The Calcutta Municipal Corporation (CMC) will increase the storage capacity in Mukundapur booster pumping station by more than double, reducing the dependency on underground water pulled up through deep tube wells for supply to residents.
The work to build the additional capacity will begin from next week, said a senior engineer of the civic body.
The current storage capacity of the reservoir at Mukundapur station is 0.5 million gallon. Two more reservoirs — one semi-underground and one elevated — with a combined storage capacity of 0.75 million gallon would be built, said the engineer of CMC’s water supply department.
“The deadline to commission the two reservoirs is 18 months,” said the engineer.
Several residents of ward 109 — including areas like Mukundapur, Nayabad New Garia and Panchasayar —would benefit once the storage capacity is doubled.
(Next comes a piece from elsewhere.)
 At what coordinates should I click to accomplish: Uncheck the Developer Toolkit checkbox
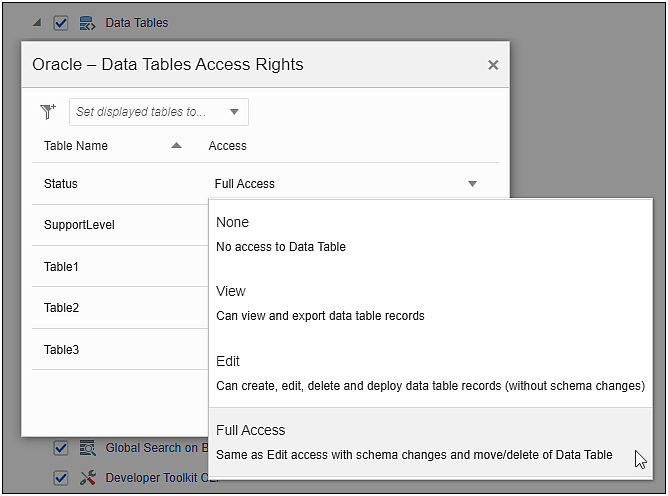pos(60,478)
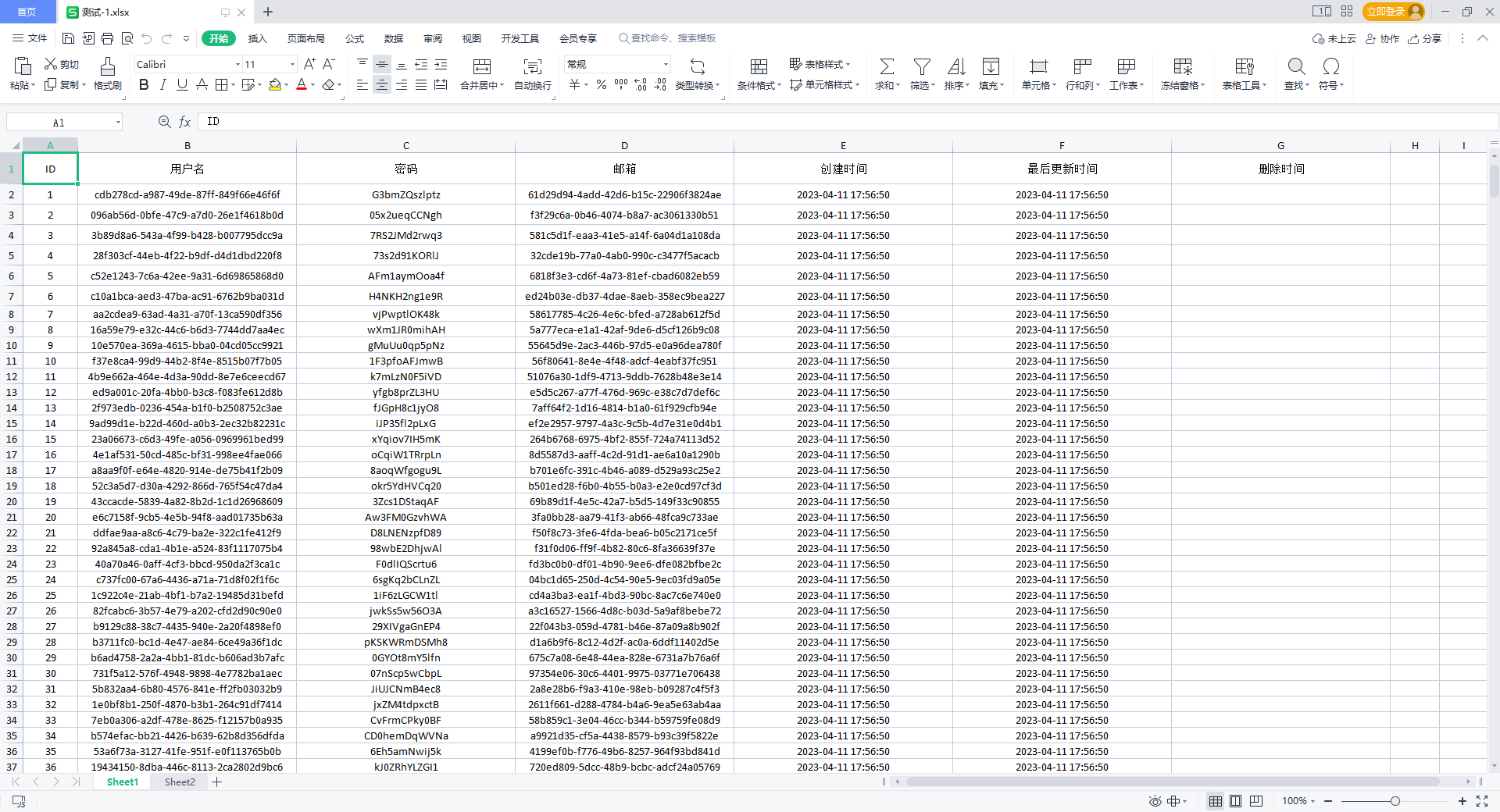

The residents now receive a mix of water supplied from the Dhapa water treatment plant and water pumped up from underground through deep tube well.
A resident of Nayabad’s 1B bus stand neighbourhood said the water they receive from the CMC’s network was turbid. “If we do not clean the reservoir once in two months at least, a lot of dirt flows through the tap,” said the resident, who is a state government employee.
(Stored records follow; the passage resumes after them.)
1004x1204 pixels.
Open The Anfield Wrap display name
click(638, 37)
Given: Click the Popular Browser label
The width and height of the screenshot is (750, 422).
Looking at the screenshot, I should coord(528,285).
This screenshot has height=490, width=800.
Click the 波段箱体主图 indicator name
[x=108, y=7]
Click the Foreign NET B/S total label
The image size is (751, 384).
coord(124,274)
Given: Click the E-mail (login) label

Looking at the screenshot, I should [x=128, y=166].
Asis Majumdar, the director of School of Water Resources at Jadavpur University, told Metro that underground water could have arsenic and fluoride as contaminants.
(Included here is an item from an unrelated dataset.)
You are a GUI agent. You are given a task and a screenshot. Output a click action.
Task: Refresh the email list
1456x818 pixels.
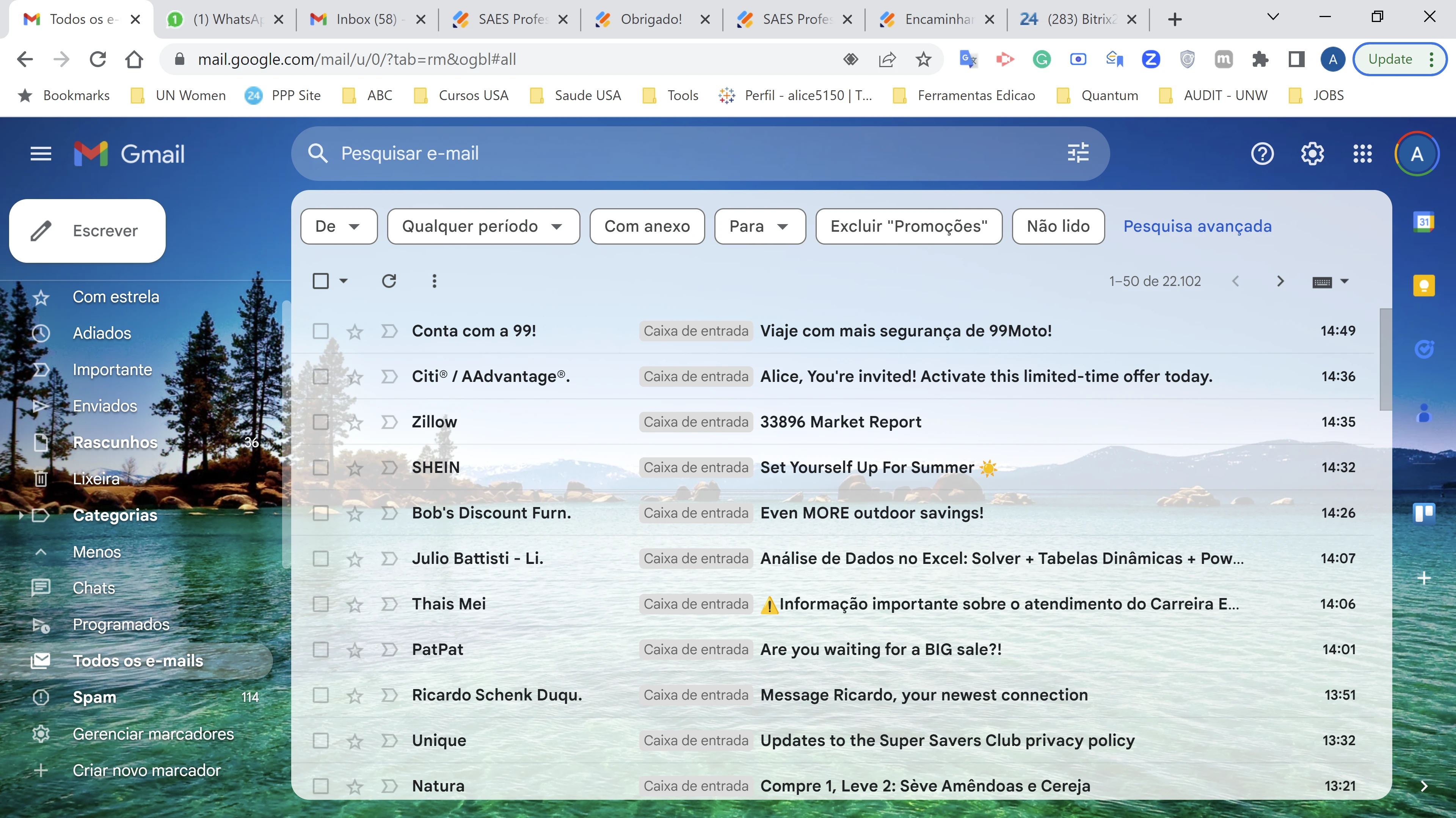pyautogui.click(x=389, y=281)
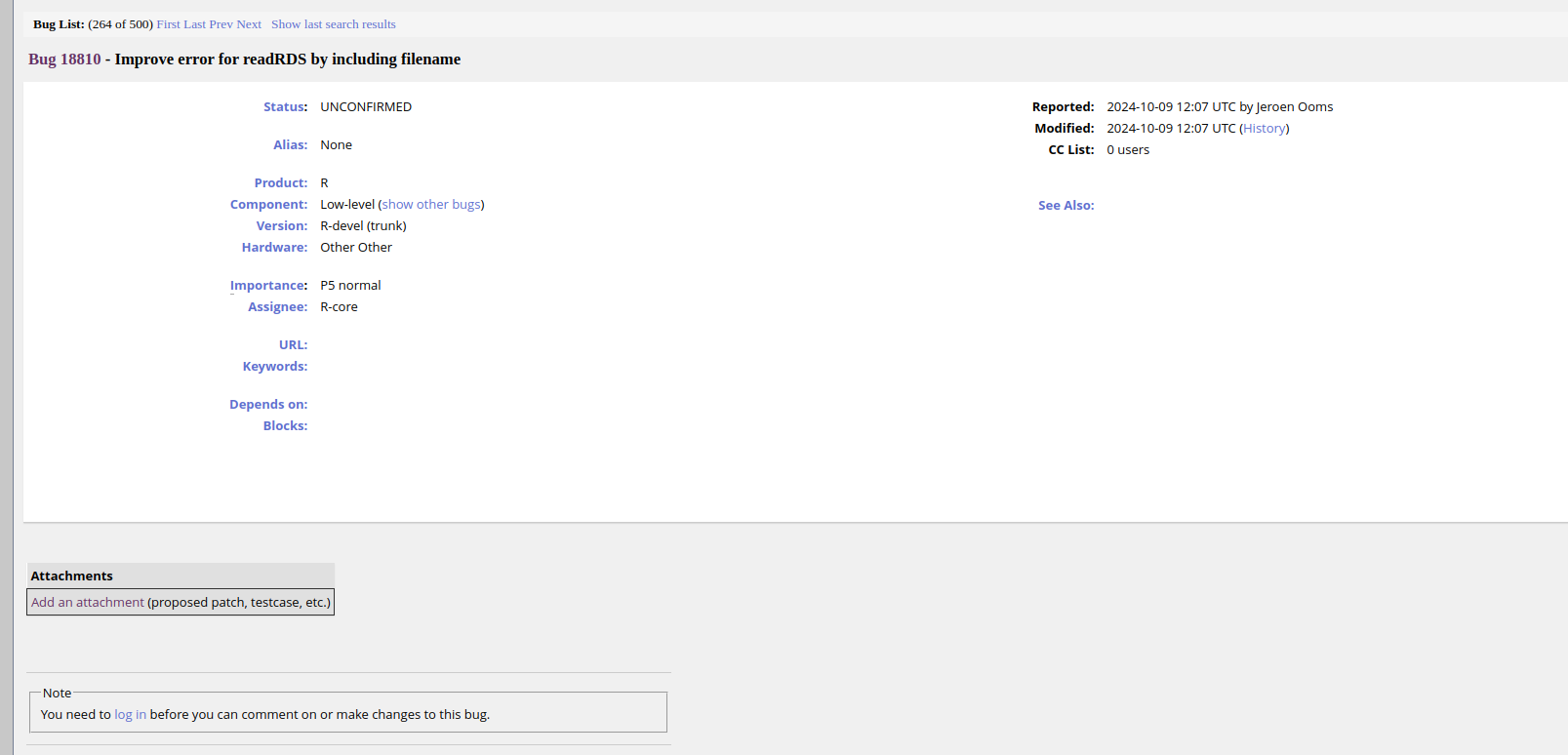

“The underground water in Calcutta’s eastern fringes has very high amount of to-
tal dissolved salts. This makes
the taste of the water very salty...,” Majumdar said.
The existing station at Mukundapur was commissioned in 2013. Treated water from the Dhapa water treatment plant is stored in the reservoir of the station. It is then pushed into the distribution with added force by the pumping station.
The CMC engineer said that the existing storage capacity in the booster pumping station was commissioned with the hope that treated water would reach all households in the area.
A Nayabad resident said that they received good quality water in the initial days after inauguration of the booster pumping station, but within a year and half the pressure reduced.
“This happened because the population growth in the area exceeded expectation and the storage capacity at the Mukundapur booster pumping station was not enough to supply the demand of the increasing population,” said the CMC engineer.